For small modular reactor (SMR) designs to compete economically with the large plants and with other fuel sources, it is critical that the governing regulations appropriately account for the increased plant simplifications, reduced risk factors, and anticipated increase in safety margins to be incorporated into the designs. Licensing issues and requirements specific to the deployment of SMRs typically result from design philosophies and features that are significantly different from traditional Generation II and III light water-based plants. Items in this area will help to improve the regulatory outlook for the generic class of SMRs.

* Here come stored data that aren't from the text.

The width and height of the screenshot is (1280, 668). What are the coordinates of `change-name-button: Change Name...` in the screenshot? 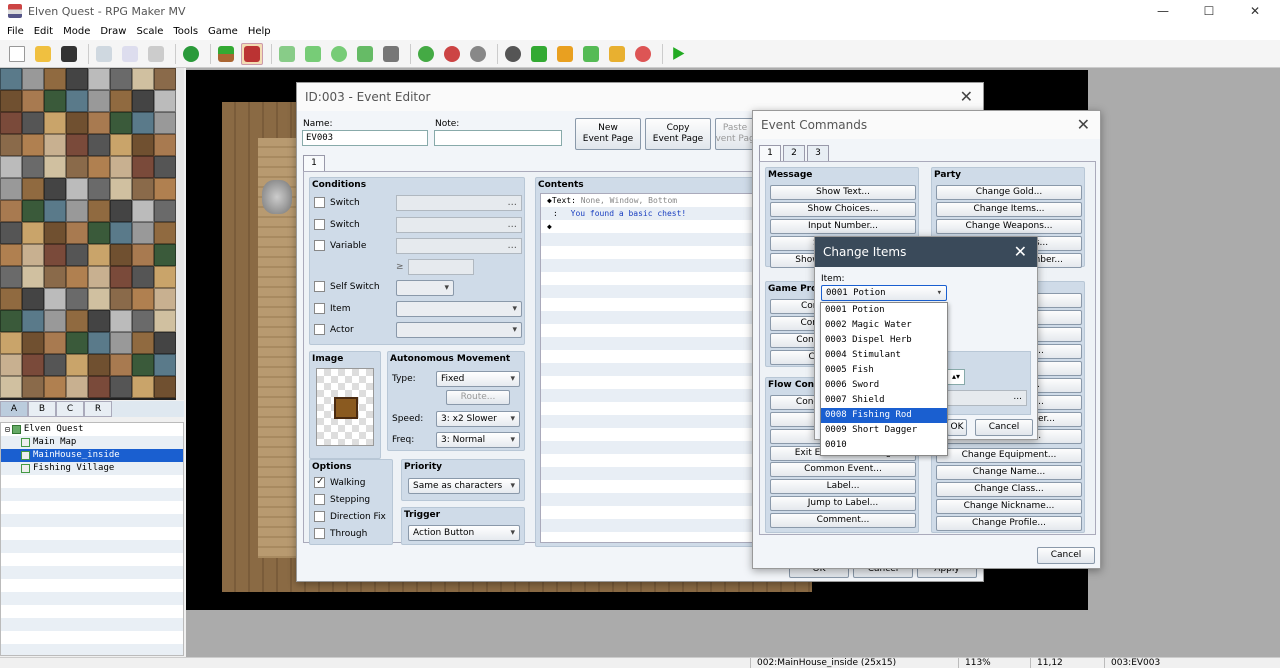 It's located at (1009, 472).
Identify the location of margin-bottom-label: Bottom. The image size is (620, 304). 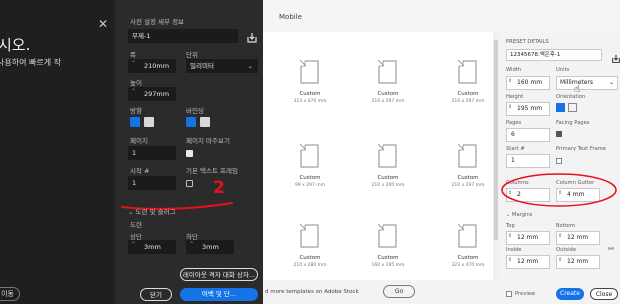
(566, 226).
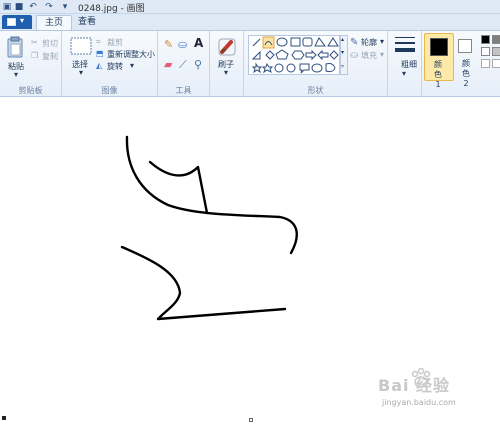  I want to click on crop-icon: ⌗, so click(98, 42).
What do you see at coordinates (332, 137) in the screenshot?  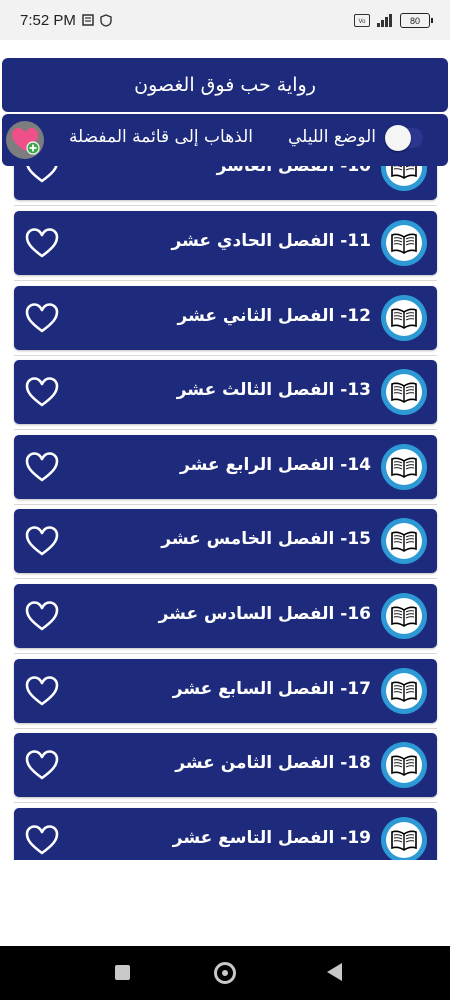 I see `night-mode-label: الوضع الليلي` at bounding box center [332, 137].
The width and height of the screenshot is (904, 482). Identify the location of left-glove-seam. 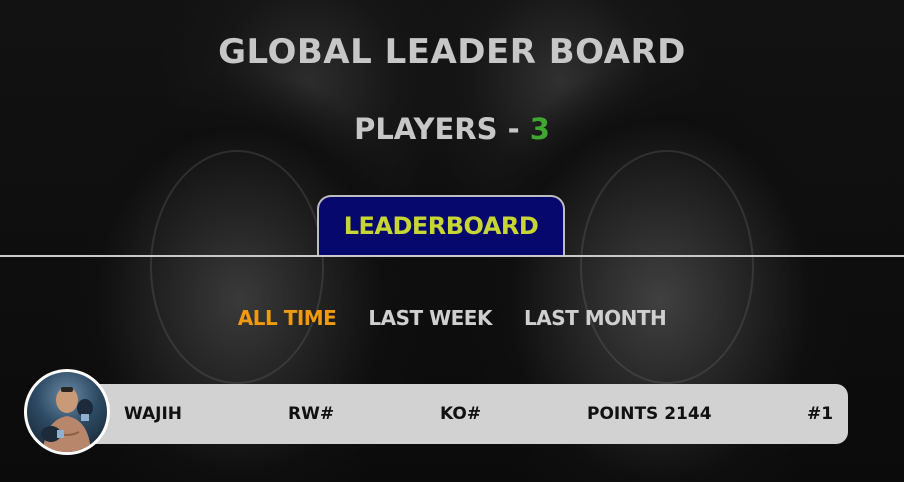
(237, 267).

Title: Technologies for SMR Staffing Optimization
Completion Date: March 2016
Objective: Technical gap analysis of nuclear plant functional areas relevant to SMR designs to identify technologies and insights that can be applied to safely optimize staffing levels needed to operate the plant.

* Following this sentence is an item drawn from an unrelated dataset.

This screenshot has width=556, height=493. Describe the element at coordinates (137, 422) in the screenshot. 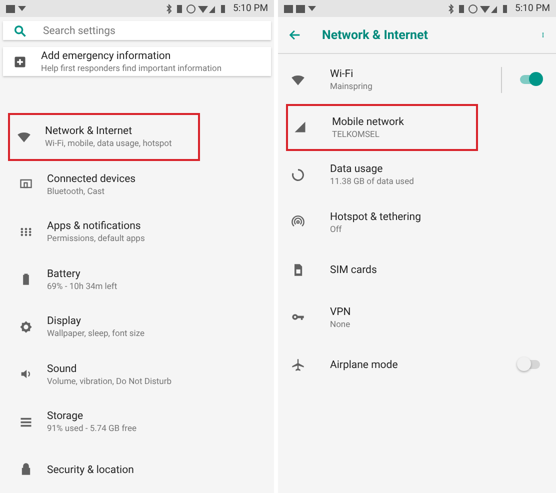

I see `settings-item: Storage 91% used - 5.74 GB free` at that location.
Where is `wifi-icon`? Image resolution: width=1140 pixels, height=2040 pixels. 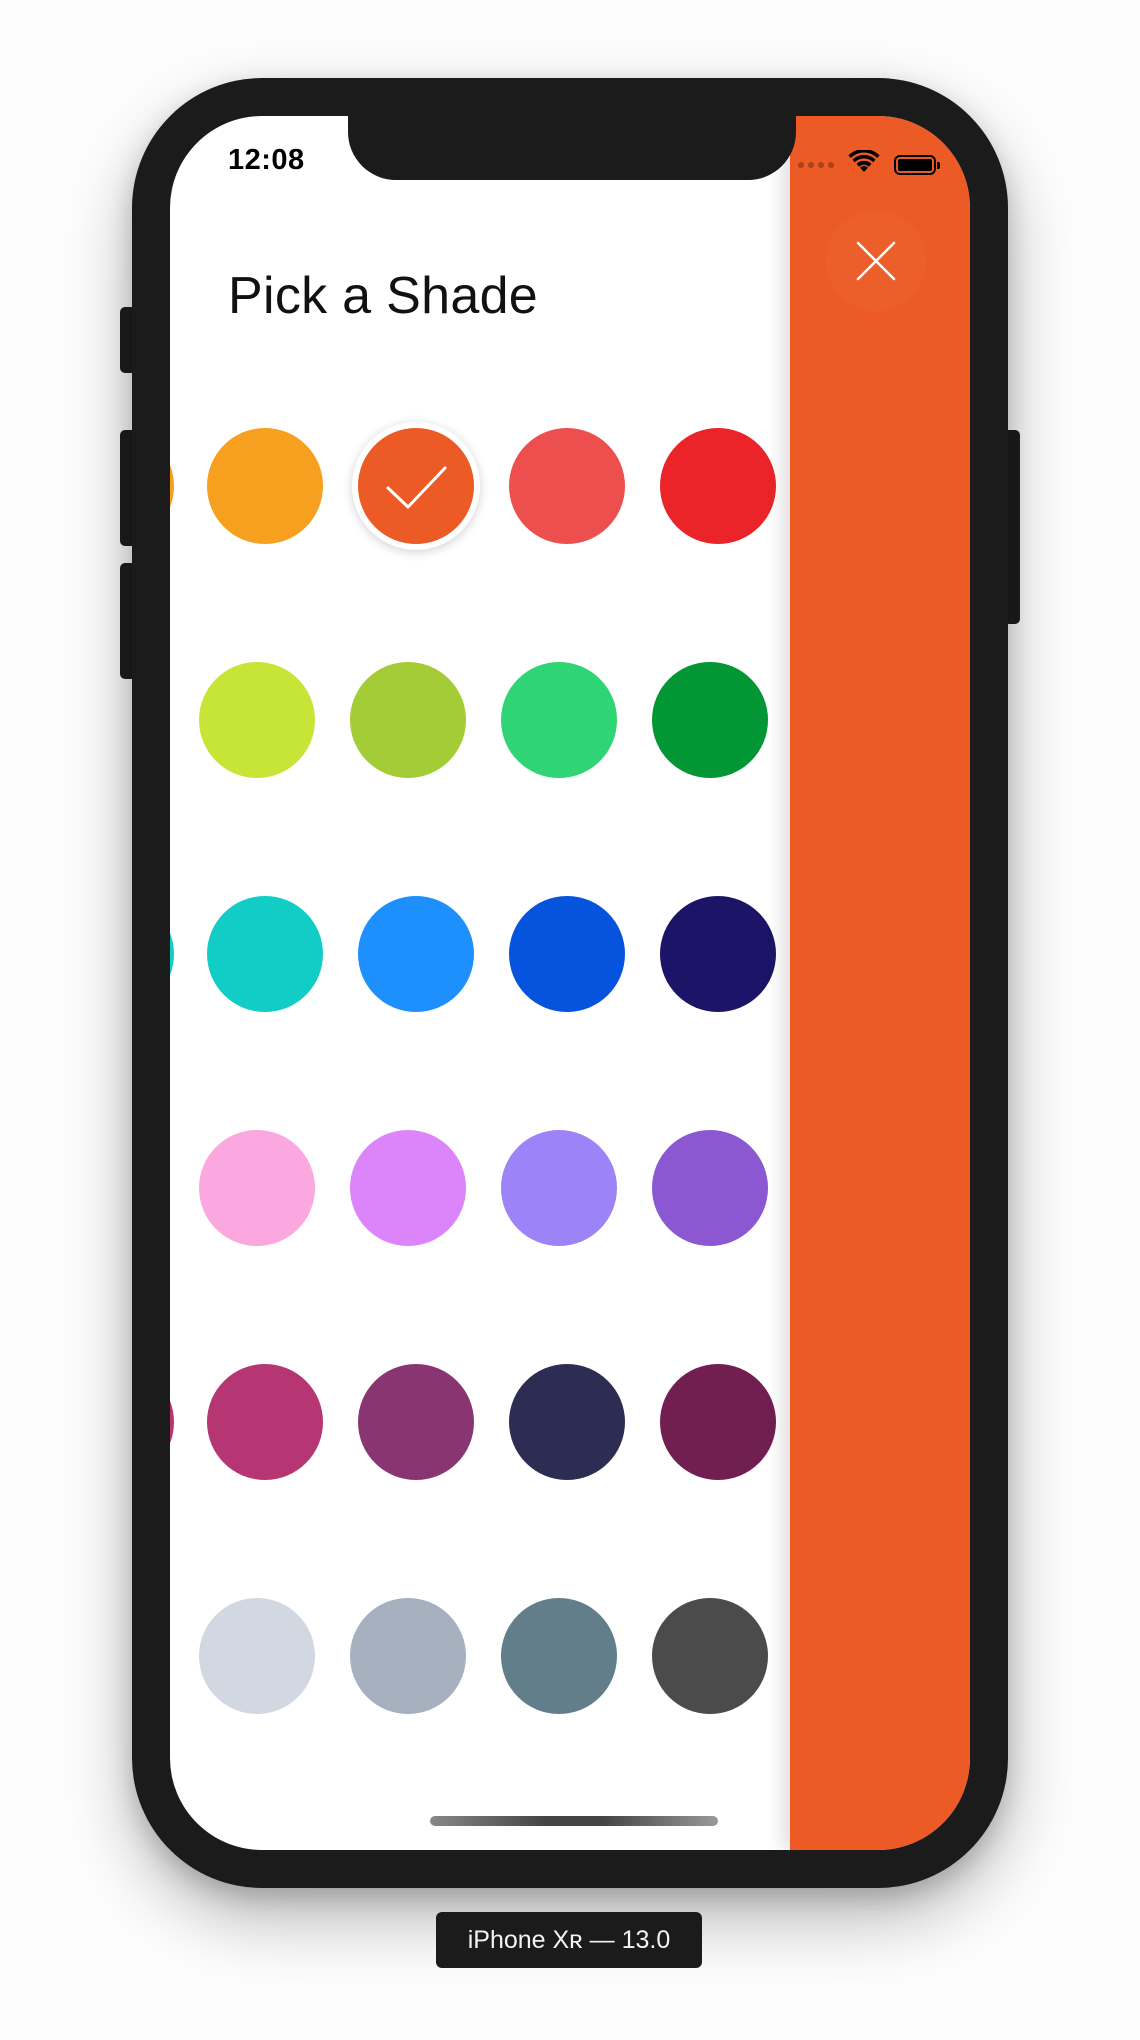
wifi-icon is located at coordinates (864, 164).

Result: The project identified, evaluated, and documented 25 technologies and/or design details (TDDs) that when implemented would substantially reduce the staffing required for evolving SMR plants. These TDDs embrace work functions from the 10 plant functional areas (numbers in parentheses represent the number of TDDs selected for each given area):
- Chemistry (3)
- Radiation Protection (4)
- Maintenance (5)
- Engineering (3)
- Operations (2)
- Outage Management (0)
- Training (1)
- Emergency Preparedness (2)
- Warehousing and Supply Chain (2)
- Security (3)
Impact: Owner / operators, SMR designers, engineering procurement and construction contractors, industry regulatory support groups, and related research and development groups can each take specific actions to achieve the benefits of the technologies and / or design details.

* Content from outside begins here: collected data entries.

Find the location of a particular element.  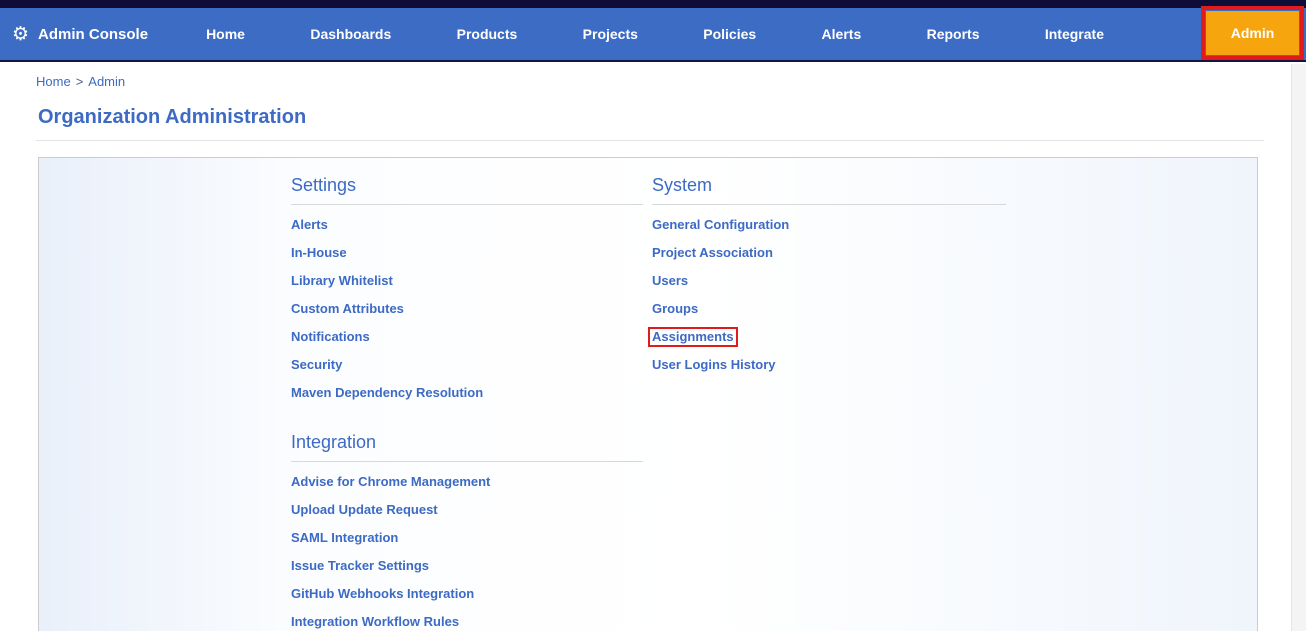

nav-item-projects: Projects is located at coordinates (610, 34).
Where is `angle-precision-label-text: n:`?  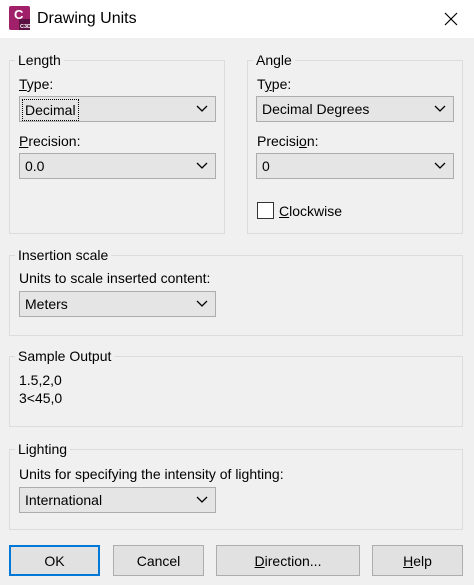 angle-precision-label-text: n: is located at coordinates (312, 141).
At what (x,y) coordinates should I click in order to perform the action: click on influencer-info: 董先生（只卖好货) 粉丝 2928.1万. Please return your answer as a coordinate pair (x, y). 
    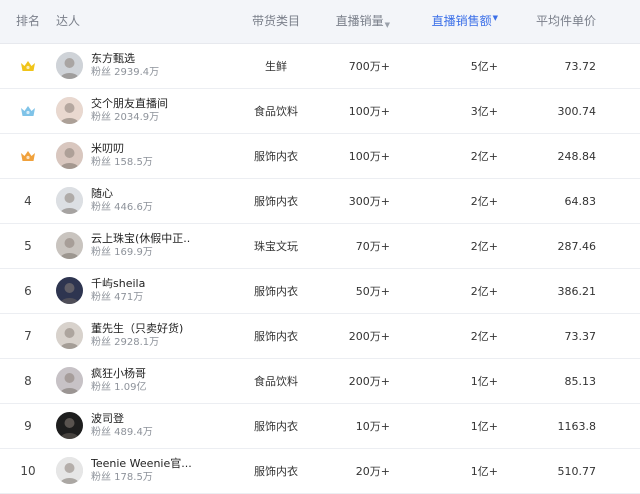
    Looking at the image, I should click on (141, 336).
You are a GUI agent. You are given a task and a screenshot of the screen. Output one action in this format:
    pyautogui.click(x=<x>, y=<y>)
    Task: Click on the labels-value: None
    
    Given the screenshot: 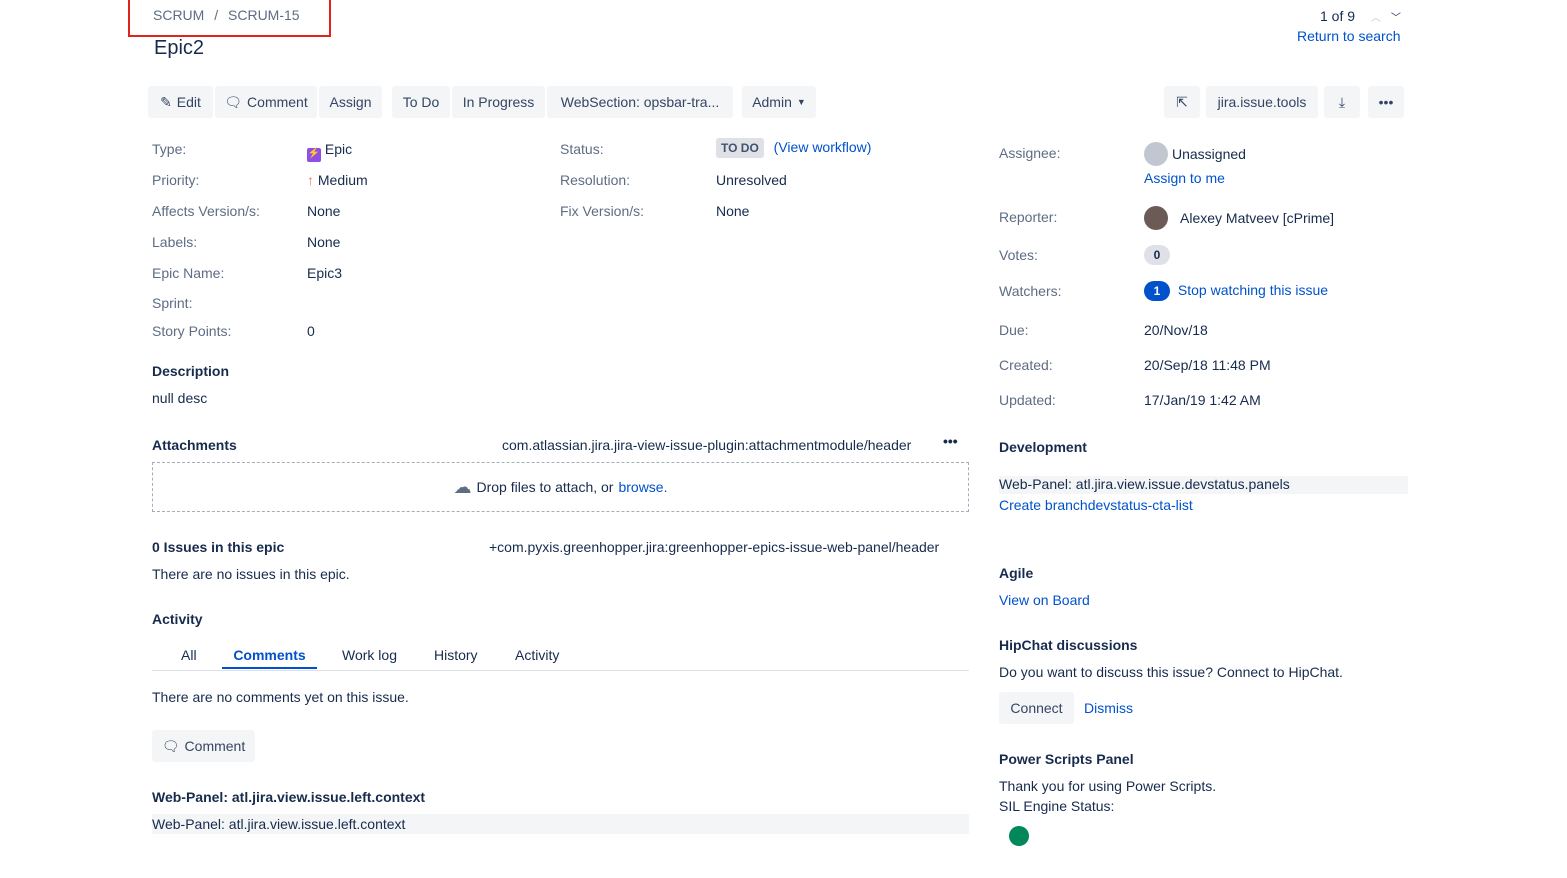 What is the action you would take?
    pyautogui.click(x=324, y=242)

Title: SMR Source Term Evaluation
Phase 1 - Integrated Pressurized Water Reactor (iPWR) Containment Aerosol Deposition Behavior: Phase 1 - Test Plan Development Completion Date: September 3, 2014
Objective: Conduct evaluation of relevant aerosol deposition experimental data and analytical correlations that have been generated since 1993 for relevance to light water-based SMRs, and analyze natural aerosol removal phenomena for applicability to expected geometries, dimensions, and post-accident transient thermal-hydraulic conditions in expected domestic SMR designs. Investigate the impact of SMR containment configurations on post-accident aerosol mitigation and develop recommended testing to extend the understanding of aerosol behavior in iPWR environments.
Result: Evaluated the basis for a reduction of design basis and beyond-design-basis accident source terms with correspondingly smaller dose to workers and the public.
Phase 1 report - https://www.epri.com/research/products/000000003002004218
Impact: The results provide an informed basis for Nuclear Regulatory Commission (NRC) acceptance of SMR containment aerosol natural deposition correlations that will directly support the industry goal of reducing emergency planning zones (EPZs) required for SMRs with attendant cost reductions and increased ability to site SMRs closer to populated areas.
Phase 2 - Integrated Pressurized Water Reactor Containment Aerosol Deposition Behavior
Phase 2a: Technical Basis and Test Plan for Experimental Testing and Computational Fluid Dynamics Analysis- Integrated Pressurized Water Reactor Containment Aerosol Deposition Behavior:
Phase 2b: Results and Analysis
Completion Date:
- Phase 2a - January 24, 2018
- Phase 2b - March 28, 2018
Objective: This work builds on the Phase 1 study, with an objective of developing estimates of the decontamination factors associated with the natural deposition mechanisms. Estimation of the decontamination factors is performed by experimentally measuring the aerosol decontamination rates associated with the natural deposition mechanisms along with simulation of these mechanisms with a computational fluid dynamics (CFD) code.
Result: The Phase 2a report provides the details for experimental test planning and preliminary CFD analysis. Phase 2b presents the results of the experiments, providing estimates for the decontamination associated with naturally occurring physical phenomena. Specifically, this report provides decontamination factors associated with the thermal-hydraulic and geometric parameters that characterize iPWRs, based on the experimental work completed.
Phase 2 reports:
- https://www.epri.com/research/products/000000003002010491
- https://www.epri.com/research/products/000000003002013032
Impact: This work supports the nuclear industry by providing improved, quantified analytical correlations to model aerosol decontamination for iPWR-specific, post-accident, thermal-hydraulic environments and design configurations. Improved correlations are expected to result in a more realistic calculation of containment aerosol natural deposition. The results provide a quantified technical basis under which the Nuclear Regulatory Commission can potentially modify regulatory requirements to relieve requirements for SMR emergency planning zones, reducing costs for the deployment of SMRs.